API_KEY = os.environ["AIXPLAIN_API_KEY"]
AGENT_ID = os.environ["AIXPLAIN_AGENT_ID"]

headers = {
"x-api-key": API_KEY,
"Content-Type": "application/json",
}

# Start run
run_resp = requests.post(
f"https://platform-api.aixplain.com/v2/agents/{AGENT_ID}/run",
headers=headers,
json={"query": "Summarize this ticket and suggest next steps."},
timeout=30,
)
run_resp.raise_for_status()
run_data = run_resp.json()
request_id = run_data.get("requestId")

# Poll result
while True:
result_resp = requests.get(
f"https://platform-api.aixplain.com/sdk/agents/{request_id}/result",
headers=headers,
timeout=30,
)
result_resp.raise_for_status()
result = result_resp.json()
if result.get("completed"):
print(result)
break
time.sleep(2)

Observability in serverless

  • Studio Analytics: usage, latency, and cost dashboards.
  • Execution traces: step-level run details in Studio validation and trace views.

Code snippets for execution traces

1. Correlate every run with requestId (REST)

import os
import requests

API_KEY = os.environ["AIXPLAIN_API_KEY"]
AGENT_ID = os.environ["AIXPLAIN_AGENT_ID"]

headers = {
"x-api-key": API_KEY,
"Content-Type": "application/json",
}

run_resp = requests.post(
f"https://platform-api.aixplain.com/v2/agents/{AGENT_ID}/run",
headers=headers,
json={"query": "Summarize the latest incident and suggest actions."},
timeout=30,
)
run_resp.raise_for_status()
run_data = run_resp.json()
request_id = run_data.get("requestId")
print("request_id:", request_id)
# Persist request_id in your app logs for trace correlation with Studio views.

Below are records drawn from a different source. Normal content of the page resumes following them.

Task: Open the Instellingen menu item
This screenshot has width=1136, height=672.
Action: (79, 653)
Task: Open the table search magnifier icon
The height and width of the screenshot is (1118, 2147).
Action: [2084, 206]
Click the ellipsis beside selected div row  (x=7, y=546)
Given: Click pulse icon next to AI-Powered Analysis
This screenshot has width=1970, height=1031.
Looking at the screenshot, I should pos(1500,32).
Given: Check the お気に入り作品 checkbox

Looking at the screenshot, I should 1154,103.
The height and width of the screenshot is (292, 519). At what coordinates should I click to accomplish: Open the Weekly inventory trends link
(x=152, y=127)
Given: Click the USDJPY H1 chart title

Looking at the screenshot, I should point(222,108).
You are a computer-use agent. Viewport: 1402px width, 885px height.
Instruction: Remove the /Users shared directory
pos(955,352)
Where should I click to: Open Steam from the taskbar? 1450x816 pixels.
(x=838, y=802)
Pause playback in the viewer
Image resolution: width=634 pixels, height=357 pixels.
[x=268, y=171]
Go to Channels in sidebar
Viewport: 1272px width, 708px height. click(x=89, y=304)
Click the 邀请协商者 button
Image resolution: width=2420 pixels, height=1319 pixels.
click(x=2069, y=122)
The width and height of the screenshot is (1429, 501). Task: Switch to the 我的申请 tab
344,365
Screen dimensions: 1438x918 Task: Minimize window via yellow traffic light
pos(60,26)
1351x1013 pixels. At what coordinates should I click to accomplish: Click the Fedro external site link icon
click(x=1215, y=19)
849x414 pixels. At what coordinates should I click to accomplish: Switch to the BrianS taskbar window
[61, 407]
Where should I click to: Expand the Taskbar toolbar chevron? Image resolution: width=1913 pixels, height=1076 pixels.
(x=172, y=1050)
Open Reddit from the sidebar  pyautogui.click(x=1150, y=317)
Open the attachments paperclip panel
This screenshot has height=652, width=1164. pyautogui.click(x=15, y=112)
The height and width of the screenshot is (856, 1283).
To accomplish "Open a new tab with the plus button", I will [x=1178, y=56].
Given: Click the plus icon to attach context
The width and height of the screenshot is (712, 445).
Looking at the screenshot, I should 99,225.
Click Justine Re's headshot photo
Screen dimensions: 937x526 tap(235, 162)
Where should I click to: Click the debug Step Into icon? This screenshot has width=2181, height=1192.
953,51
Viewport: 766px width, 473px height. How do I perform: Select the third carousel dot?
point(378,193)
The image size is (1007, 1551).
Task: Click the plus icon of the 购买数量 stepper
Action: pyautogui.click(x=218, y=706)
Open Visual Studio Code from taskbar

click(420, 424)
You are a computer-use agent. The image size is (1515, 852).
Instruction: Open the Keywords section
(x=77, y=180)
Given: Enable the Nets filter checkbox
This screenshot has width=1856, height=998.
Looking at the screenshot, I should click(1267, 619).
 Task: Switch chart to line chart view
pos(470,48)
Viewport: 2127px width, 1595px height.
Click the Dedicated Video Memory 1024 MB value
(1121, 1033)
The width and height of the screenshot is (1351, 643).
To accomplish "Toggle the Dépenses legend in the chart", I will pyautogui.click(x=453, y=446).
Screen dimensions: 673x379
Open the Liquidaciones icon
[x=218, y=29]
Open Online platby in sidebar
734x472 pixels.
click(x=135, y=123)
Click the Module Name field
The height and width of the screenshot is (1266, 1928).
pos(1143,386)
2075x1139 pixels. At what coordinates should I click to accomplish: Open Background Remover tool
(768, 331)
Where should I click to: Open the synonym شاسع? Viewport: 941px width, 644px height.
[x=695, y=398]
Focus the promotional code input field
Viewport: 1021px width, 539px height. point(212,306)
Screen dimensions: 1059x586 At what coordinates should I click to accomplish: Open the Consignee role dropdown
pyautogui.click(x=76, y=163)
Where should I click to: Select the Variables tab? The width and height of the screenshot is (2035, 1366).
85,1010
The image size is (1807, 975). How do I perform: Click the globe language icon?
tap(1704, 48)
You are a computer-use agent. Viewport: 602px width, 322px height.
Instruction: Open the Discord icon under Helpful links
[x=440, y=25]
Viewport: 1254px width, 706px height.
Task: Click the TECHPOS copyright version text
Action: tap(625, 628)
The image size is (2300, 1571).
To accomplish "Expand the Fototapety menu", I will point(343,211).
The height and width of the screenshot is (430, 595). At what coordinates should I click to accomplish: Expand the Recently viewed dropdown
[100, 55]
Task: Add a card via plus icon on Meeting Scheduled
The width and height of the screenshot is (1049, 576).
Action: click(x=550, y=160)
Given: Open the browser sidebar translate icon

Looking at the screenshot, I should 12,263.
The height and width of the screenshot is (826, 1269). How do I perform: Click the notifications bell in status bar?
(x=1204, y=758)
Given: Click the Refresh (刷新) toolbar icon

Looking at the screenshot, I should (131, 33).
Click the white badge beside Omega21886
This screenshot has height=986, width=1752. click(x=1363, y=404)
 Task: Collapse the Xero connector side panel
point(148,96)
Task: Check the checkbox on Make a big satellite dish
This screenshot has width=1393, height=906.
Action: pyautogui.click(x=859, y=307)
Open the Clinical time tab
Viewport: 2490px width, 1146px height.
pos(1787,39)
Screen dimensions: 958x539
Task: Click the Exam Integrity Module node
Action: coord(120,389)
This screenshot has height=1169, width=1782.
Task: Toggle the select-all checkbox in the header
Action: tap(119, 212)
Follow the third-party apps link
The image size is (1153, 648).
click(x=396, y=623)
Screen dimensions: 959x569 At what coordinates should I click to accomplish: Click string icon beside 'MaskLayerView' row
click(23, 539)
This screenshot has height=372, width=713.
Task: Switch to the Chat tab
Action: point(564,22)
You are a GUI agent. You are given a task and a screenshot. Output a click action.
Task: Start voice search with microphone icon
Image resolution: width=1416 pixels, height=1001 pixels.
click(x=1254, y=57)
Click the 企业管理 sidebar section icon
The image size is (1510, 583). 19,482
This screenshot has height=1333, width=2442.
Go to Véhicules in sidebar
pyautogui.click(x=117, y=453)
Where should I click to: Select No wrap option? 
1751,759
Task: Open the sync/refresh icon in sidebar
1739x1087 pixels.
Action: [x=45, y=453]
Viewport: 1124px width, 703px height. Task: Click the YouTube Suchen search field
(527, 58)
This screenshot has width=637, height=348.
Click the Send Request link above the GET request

2. Pull step-level details from poll results (REST)

import time
import requests

def poll_until_complete(request_id: str, headers: dict) -> dict:
while True:
r = requests.get(
f"https://platform-api.aixplain.com/sdk/agents/{request_id}/result",
headers=headers,
timeout=30,
)
r.raise_for_status()
payload = r.json()
if payload.get("completed"):
return payload
time.sleep(2)

result = poll_until_complete(request_id, headers)

# Response shape may vary by endpoint/version, so use safe fallbacks.
data = result.get("data", {}) if isinstance(result, dict) else {}
steps = data.get("steps") or result.get("steps") or data.get("intermediate_steps") or []

print("step_count:", len(steps))
for idx, step in enumerate(steps, start=1):
if not isinstance(step, dict):
print(f"[{idx}] {step}")
continue
name = step.get("name") or step.get("tool") or step.get("toolName") or "unknown"
status = step.get("status") or "unknown"
print(f"[{idx}] {name} -> {status}")

3. Stream execution progress in SDK (logs mode)

from aixplain import Aixplain

aix = Aixplain(api_key="YOUR_API_KEY")
agent = aix.Agent.get("YOUR_AGENT_ID")

response = agent.run(
query="Investigate this alert and produce remediation steps.",
progress_format="logs",
progress_verbosity=2,
)

# When available, inspect structured step details:
try:
print(response.data.steps)
except Exception:
pass

Can you pull analytics from API calls?

From the documented API requests endpoints, you can retrieve request-level execution results by polling run IDs. A dedicated analytics endpoint is not documented in API requests.

Practical pattern:

  • Capture requestId for every call.
  • Store response metadata and status in your own logging/metrics system.
  • Use Studio Analytics for aggregated dashboards.

When to use private instead

Use Private deployment if you need:

  • Air-gapped or strict network isolation.
  • Full data residency in your own infrastructure.
  • Customer-managed compute and security controls.